We had late nights and early mornings, erratic midday naps and 2:00 a.m. feedings. By month six (MONTH SIX!), I was so perpetually tired that I briefly fell asleep driving in the Sumner Tunnel on my way into the office one morning. What can I say, the light was dim, the traffic barely moving. Luckily, a rather impatient Boston driver behind me sounded his horn before I ran into the tunnel's wall. Yikes.
That particular wake-up call (yes, pun intended, um, sorry) convinced me to try Dr. Ferber's infamous CIO or "cry it out" method. Through progressively longer intervals, you train your baby to "self-comfort." This means listening to them cry and resisting the urge (deep-rooted, instinctive, frrrrkin' primal, maternal urge) to go in. I lay with a pillow over my head through two of the longest nights of my life.
Sure enough, my daughter slept through the third and has done so ever after. My own sleep deprivation, happily, was a thing of the past.

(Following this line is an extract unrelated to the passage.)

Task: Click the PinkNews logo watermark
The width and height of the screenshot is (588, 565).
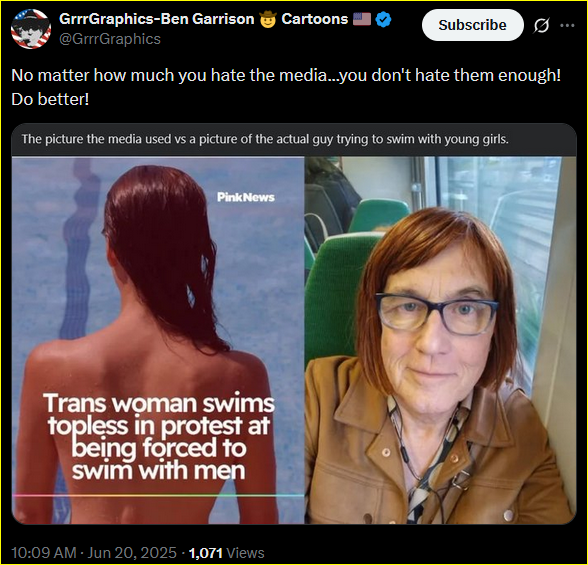Action: 246,197
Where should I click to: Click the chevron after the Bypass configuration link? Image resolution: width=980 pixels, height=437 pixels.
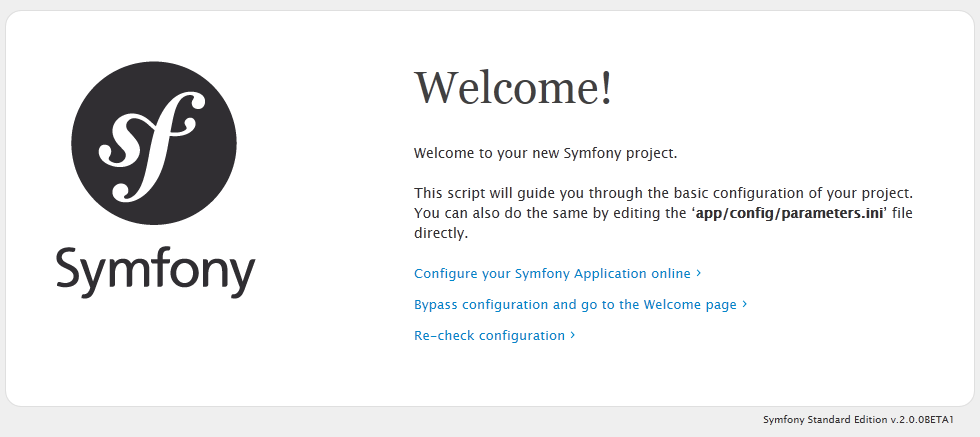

That was then. This is now.
In our house these days, the person suffering from sleep deprivation is my now teenage daughter. Between endless amounts of homework, studying for exams, after school jobs and activities, and a minimal attempt at a social life, she doesn't have enough hours in the day. Sure, she has been known to procrastinate a bit (who hasn't?). But, compared to her peers, she's remarkably focused. It doesn't seem to matter. There is quite simply too much to do.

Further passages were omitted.